- [TASK OBJECTIVE]
Under this line are the records; write out word for word the part that begins at the line containing "Task: Open the Leaflet layers control" and ends at the line containing "The height and width of the screenshot is (1005, 1200).", and no more.

--------------------------------

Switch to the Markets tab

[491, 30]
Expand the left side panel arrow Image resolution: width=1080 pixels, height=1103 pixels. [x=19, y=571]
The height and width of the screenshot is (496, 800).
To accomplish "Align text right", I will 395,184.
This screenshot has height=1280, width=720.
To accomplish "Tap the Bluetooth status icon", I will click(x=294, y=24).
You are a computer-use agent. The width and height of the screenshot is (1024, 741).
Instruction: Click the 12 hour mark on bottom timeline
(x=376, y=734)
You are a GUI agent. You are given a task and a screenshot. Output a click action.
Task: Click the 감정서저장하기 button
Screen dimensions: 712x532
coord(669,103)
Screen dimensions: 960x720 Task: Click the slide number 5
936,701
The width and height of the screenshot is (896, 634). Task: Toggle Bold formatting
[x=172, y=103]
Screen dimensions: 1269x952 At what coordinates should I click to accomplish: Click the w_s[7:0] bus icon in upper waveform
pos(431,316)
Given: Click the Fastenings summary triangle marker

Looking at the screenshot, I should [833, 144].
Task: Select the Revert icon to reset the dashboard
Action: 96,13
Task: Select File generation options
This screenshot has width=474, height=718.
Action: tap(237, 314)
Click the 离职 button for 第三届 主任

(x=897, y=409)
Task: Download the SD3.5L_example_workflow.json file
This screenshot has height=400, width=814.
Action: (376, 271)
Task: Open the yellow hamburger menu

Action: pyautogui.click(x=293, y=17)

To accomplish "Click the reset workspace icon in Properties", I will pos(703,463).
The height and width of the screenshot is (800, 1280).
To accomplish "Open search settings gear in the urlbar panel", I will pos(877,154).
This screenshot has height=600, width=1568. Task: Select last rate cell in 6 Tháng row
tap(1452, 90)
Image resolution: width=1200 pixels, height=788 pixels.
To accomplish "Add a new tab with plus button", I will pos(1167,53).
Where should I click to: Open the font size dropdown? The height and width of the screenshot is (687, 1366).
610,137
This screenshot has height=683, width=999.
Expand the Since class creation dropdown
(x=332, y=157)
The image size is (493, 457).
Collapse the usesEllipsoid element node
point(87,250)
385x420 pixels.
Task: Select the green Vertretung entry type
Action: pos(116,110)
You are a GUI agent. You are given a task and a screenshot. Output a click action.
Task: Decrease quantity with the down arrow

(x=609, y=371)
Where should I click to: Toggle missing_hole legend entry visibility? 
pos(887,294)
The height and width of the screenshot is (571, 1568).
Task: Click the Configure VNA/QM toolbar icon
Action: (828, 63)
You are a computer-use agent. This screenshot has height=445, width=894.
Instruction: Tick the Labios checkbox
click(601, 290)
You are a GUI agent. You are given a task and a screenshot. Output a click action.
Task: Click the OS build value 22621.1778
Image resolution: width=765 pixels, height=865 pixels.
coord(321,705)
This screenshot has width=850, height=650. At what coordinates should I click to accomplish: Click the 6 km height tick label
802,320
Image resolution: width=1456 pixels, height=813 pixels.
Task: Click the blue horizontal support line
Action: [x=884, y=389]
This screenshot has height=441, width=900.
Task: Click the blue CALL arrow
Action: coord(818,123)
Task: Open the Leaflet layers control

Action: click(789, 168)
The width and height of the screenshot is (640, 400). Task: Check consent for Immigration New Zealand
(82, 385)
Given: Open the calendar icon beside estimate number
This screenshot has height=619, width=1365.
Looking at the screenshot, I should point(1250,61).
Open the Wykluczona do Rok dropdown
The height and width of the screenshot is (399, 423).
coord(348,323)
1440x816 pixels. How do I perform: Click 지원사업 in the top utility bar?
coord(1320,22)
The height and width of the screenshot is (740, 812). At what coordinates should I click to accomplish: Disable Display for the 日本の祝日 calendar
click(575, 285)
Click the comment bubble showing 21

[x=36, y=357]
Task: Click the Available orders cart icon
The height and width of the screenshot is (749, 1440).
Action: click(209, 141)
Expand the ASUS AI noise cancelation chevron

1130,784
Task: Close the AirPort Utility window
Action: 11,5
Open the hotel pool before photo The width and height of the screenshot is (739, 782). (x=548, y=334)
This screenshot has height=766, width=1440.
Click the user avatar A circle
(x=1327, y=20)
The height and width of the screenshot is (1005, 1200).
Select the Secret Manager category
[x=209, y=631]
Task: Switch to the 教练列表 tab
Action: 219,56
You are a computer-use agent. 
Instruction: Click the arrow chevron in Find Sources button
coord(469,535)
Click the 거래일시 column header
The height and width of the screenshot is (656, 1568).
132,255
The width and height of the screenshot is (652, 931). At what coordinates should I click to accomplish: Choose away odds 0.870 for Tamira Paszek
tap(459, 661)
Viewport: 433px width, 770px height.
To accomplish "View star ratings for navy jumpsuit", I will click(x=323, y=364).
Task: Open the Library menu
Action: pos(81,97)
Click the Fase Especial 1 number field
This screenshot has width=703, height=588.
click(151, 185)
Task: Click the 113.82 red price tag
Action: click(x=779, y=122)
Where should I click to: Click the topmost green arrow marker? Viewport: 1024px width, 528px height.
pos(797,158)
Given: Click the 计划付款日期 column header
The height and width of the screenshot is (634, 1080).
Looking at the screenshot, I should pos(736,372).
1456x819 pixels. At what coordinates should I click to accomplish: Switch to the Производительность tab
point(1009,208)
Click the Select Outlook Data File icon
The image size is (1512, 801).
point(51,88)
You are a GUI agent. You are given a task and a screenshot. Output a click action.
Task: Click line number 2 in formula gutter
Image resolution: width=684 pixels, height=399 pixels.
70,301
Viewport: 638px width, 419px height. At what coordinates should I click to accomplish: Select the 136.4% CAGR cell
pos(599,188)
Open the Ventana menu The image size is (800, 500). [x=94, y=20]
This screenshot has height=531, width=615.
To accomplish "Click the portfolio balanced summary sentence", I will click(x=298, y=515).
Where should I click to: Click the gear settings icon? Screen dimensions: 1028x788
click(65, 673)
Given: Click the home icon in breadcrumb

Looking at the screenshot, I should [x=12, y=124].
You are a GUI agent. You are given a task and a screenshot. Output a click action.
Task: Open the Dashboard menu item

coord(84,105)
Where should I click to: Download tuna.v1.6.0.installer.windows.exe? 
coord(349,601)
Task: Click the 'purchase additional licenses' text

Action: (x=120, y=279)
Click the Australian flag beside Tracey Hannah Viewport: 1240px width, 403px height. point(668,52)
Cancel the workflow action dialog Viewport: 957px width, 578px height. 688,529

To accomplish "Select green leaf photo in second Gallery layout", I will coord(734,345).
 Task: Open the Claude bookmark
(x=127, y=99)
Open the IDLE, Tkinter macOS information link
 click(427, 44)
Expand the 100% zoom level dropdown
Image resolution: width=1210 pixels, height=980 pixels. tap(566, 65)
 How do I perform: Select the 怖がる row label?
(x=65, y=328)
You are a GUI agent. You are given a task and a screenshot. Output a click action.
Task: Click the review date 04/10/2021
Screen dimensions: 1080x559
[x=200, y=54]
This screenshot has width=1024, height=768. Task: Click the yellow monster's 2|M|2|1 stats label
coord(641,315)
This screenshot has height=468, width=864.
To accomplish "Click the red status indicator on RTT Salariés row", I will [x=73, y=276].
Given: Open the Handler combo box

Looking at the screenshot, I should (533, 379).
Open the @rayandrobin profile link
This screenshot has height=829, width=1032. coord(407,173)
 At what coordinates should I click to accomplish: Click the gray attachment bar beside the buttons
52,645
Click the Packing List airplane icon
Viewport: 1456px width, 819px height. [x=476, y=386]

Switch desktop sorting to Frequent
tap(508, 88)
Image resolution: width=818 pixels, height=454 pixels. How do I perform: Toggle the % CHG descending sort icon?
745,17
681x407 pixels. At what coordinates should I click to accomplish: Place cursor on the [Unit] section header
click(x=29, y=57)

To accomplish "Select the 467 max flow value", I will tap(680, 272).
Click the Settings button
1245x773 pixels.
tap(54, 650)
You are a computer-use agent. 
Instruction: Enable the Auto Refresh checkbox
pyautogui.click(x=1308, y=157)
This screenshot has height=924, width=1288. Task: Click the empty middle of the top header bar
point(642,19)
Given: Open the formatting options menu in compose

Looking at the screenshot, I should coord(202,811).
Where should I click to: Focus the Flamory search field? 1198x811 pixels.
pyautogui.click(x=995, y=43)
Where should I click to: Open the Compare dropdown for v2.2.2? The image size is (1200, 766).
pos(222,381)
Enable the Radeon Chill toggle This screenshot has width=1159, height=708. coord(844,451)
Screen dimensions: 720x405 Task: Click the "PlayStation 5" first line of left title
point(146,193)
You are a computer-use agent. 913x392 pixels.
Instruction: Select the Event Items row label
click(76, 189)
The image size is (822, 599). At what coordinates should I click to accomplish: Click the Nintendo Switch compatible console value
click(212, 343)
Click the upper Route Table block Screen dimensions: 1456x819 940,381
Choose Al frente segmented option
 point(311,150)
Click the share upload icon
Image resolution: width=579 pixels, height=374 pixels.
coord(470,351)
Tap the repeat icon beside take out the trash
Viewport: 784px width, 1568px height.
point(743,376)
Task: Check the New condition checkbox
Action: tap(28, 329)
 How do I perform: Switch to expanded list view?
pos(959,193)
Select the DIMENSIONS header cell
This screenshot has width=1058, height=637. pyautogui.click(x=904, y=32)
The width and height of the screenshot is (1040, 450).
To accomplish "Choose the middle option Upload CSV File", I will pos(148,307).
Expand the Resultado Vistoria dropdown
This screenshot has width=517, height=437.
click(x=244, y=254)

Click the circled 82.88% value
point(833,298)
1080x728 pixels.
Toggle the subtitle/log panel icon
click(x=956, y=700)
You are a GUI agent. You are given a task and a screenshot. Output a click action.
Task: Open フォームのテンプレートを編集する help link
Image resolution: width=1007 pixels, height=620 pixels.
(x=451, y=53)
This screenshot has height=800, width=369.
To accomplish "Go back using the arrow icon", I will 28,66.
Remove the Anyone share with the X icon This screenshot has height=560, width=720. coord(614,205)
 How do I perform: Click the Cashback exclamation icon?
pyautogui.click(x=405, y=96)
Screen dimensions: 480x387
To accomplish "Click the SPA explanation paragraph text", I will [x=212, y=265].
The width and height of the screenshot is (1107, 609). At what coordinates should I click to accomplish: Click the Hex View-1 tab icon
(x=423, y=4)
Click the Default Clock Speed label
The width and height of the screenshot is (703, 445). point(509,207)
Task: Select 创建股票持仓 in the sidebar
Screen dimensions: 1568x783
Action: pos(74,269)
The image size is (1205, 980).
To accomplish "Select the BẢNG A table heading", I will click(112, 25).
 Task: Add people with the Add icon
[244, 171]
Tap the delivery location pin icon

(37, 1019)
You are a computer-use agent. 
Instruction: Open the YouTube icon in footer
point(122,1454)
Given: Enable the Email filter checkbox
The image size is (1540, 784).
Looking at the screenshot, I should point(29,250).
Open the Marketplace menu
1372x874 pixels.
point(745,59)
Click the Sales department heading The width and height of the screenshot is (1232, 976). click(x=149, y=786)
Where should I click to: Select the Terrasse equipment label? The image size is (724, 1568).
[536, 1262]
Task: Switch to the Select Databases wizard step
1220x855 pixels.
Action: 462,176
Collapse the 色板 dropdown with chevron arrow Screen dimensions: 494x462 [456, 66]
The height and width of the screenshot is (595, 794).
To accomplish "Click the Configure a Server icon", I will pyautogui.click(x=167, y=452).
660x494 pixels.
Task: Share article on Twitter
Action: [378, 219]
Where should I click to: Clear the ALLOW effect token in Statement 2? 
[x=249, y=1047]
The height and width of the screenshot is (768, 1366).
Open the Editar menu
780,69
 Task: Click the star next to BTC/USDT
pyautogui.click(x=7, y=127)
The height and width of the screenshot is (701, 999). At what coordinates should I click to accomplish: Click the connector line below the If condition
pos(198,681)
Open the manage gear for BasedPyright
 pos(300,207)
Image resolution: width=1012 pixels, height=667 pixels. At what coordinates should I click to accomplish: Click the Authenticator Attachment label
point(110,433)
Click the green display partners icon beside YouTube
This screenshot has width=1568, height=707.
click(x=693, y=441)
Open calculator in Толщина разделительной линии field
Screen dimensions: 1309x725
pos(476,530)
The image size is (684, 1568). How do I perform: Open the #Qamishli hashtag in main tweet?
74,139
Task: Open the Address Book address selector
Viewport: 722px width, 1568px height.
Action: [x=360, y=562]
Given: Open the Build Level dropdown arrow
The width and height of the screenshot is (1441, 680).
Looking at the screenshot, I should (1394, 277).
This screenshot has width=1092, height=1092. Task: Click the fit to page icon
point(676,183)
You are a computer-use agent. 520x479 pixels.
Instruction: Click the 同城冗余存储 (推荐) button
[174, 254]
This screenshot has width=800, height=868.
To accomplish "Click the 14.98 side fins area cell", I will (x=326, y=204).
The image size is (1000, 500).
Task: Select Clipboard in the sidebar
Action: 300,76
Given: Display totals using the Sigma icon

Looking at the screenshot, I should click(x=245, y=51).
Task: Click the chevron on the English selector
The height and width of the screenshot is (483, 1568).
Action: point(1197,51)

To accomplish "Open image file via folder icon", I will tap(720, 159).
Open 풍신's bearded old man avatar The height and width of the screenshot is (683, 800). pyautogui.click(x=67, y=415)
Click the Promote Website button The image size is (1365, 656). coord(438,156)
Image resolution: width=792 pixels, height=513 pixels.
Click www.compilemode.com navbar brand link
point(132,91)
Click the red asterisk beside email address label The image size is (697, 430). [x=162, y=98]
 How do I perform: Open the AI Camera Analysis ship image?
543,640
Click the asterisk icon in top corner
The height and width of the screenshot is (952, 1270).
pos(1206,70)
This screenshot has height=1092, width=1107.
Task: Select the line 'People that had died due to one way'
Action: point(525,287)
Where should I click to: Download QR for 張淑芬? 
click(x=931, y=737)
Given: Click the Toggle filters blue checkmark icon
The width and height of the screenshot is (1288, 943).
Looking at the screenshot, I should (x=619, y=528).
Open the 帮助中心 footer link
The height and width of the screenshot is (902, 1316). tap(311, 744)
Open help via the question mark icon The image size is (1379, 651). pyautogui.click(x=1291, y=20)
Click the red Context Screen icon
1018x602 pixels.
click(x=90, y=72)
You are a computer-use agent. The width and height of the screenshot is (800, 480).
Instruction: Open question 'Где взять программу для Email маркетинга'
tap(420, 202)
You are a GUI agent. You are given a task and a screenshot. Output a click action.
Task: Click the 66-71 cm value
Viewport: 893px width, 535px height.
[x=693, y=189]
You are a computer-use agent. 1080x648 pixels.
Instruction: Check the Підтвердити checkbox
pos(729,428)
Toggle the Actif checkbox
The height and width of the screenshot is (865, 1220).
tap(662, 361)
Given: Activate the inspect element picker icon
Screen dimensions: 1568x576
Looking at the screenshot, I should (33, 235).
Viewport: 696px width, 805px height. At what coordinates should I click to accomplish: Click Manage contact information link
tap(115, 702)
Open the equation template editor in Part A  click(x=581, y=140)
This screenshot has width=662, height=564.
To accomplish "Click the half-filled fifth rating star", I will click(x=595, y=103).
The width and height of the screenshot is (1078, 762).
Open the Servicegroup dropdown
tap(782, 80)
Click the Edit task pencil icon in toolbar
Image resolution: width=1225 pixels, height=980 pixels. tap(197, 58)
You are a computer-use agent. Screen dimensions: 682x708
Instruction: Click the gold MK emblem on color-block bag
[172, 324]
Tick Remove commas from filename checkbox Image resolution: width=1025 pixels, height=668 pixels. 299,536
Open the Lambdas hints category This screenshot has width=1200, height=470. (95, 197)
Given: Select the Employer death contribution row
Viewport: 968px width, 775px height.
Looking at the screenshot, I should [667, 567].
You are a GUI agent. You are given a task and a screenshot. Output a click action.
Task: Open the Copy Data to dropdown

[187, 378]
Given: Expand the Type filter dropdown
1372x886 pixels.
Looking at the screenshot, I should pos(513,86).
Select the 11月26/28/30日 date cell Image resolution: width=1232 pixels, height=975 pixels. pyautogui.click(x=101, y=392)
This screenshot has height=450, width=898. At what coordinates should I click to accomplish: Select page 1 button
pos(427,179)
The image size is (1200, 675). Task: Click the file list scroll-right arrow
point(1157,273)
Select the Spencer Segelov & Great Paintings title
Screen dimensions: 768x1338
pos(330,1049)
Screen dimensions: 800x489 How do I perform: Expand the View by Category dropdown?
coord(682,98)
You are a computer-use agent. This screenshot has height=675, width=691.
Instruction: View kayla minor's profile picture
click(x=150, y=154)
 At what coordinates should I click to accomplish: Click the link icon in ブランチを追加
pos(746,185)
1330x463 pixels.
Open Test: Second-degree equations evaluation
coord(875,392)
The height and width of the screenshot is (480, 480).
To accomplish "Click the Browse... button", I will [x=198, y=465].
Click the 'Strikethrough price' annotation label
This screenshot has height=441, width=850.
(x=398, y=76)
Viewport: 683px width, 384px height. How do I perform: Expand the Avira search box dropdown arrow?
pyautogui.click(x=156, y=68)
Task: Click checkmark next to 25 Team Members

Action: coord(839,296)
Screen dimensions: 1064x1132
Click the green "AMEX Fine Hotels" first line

--------------------------------

- [RESPONSE TO THE EXERCISE]
Task: Open the Leaflet layers control

Action: click(789, 168)
The width and height of the screenshot is (640, 400). Task: Check consent for Immigration New Zealand
(82, 385)
Given: Open the calendar icon beside estimate number
This screenshot has height=619, width=1365.
Looking at the screenshot, I should point(1250,61).
Open the Wykluczona do Rok dropdown
The height and width of the screenshot is (399, 423).
coord(348,323)
1440x816 pixels. How do I perform: Click 지원사업 in the top utility bar?
coord(1320,22)
The height and width of the screenshot is (740, 812). At what coordinates should I click to accomplish: Disable Display for the 日本の祝日 calendar
click(575, 285)
Click the comment bubble showing 21

[x=36, y=357]
Task: Click the Available orders cart icon
The height and width of the screenshot is (749, 1440).
Action: click(209, 141)
Expand the ASUS AI noise cancelation chevron

1130,784
Task: Close the AirPort Utility window
Action: 11,5
Open the hotel pool before photo The width and height of the screenshot is (739, 782). (x=548, y=334)
This screenshot has height=766, width=1440.
Click the user avatar A circle
(x=1327, y=20)
The height and width of the screenshot is (1005, 1200).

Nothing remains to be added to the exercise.